If a line in the entries below contains "computer", copy it.

···

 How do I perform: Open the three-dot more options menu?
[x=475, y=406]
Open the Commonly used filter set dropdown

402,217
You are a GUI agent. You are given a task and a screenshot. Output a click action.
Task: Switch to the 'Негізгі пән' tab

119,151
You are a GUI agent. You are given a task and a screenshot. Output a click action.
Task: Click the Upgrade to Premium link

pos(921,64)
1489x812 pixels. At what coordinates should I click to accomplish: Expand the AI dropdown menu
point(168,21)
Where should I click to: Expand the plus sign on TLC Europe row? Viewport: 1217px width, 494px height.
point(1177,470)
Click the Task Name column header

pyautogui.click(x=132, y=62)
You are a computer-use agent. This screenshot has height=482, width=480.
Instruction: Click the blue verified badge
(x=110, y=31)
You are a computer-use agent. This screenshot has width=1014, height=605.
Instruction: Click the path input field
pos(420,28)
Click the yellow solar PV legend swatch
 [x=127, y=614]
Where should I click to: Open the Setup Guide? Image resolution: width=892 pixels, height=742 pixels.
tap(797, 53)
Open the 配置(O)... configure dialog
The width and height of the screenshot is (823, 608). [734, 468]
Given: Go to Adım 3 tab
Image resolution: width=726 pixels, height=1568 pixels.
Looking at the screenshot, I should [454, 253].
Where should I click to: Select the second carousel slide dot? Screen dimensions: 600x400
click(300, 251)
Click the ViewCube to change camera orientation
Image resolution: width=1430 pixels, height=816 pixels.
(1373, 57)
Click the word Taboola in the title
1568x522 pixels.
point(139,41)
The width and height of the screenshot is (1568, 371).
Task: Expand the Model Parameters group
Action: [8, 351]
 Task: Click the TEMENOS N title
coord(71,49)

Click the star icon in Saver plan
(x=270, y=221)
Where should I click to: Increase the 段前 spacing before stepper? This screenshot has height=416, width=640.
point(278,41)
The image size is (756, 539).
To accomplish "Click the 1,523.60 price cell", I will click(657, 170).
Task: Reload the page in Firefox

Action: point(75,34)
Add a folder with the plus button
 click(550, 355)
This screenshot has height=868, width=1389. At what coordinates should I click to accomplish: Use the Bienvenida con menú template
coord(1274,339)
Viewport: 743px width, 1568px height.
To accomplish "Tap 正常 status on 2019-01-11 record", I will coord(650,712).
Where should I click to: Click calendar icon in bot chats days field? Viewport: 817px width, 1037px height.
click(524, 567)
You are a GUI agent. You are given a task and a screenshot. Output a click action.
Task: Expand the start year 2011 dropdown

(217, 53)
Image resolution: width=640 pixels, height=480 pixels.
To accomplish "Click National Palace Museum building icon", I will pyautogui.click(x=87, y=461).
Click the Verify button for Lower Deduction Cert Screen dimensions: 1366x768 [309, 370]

···

** Answer for the task **
You are a computer-use agent. This screenshot has height=482, width=480.
You are a computer-use agent. This screenshot has width=1014, height=605.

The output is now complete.